Edited by Lewis H. Thomas
Reviewed by Agar Adamson

Agar Adamson is the author of Letters of Agar Adamson, 1914–19 and former chair of the Department of Political Science at Acadia University in Nova Scotia.

Review

This reviewer opened this work with great anticipation, for T.C. Douglas is one of the most colourful and articulate politicians to appear on the public stage in Canada in the last 40 years. Many an audience, no matter what its political beliefs, has been entertained by the Douglas wit. One can imagine the reviewer’s shock when he found that this book was not as it is advertised to be: the recollections in question cover the period only to 1958. The work is a printed record of tape-recorded interviews conducted by C.H. Higginbotham, a Saskatchewan journalist, during the final stages of Douglas’s premiership in Saskatchewan. There is also a conclusion by the editor, L.H. Thomas, with respect to the final period of what could be referred to as the “Douglas government.” The questions are certainly minute in detail: What were your grandfathers’ names? What do you have for breakfast? Do you remember what your house in Scotland was like? Of course, there are other questions and responses of greater interest. For example, “All our politics have stemmed from the price of wheat in Saskatchewan”; “There was always a radical ferment in Saskatchewan that could be awakened.” Readers interested in Canadian history, particularly Canadian Socialist history, will find this work to be quite useful, especially as it gives Tommy Douglas’s views on many of the events that surrounded the formation of the CCF and the Regina Manifesto. It is also a useful reference work on the growth of the Cooperative Commonwealth Federation in Saskatchewan and, of course, Douglas’s views on the early days of his government.

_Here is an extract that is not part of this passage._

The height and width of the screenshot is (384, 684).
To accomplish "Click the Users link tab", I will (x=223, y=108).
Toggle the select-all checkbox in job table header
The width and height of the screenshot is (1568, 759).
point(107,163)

One would suspect that the interested reader would very much enjoy the chapter entitled “First Months of Office” and the subsequent chapter, “Saskatchewan Government Reforms.”

Readers will also find the editor’s conclusion interesting, for in it he discusses the Medicare debate and the events that surrounded the introduction of Canada’s first government-run medical insurance programme.

One would hope that the editor would carry on the work started by Higginbotham in 1958 and record Douglas’s recollections from 1958 to the present time. Certainly, Douglas deserves a full treatment, not just the period covered in this work. However, this type of research deserves razor-sharp editing, something this work lacks.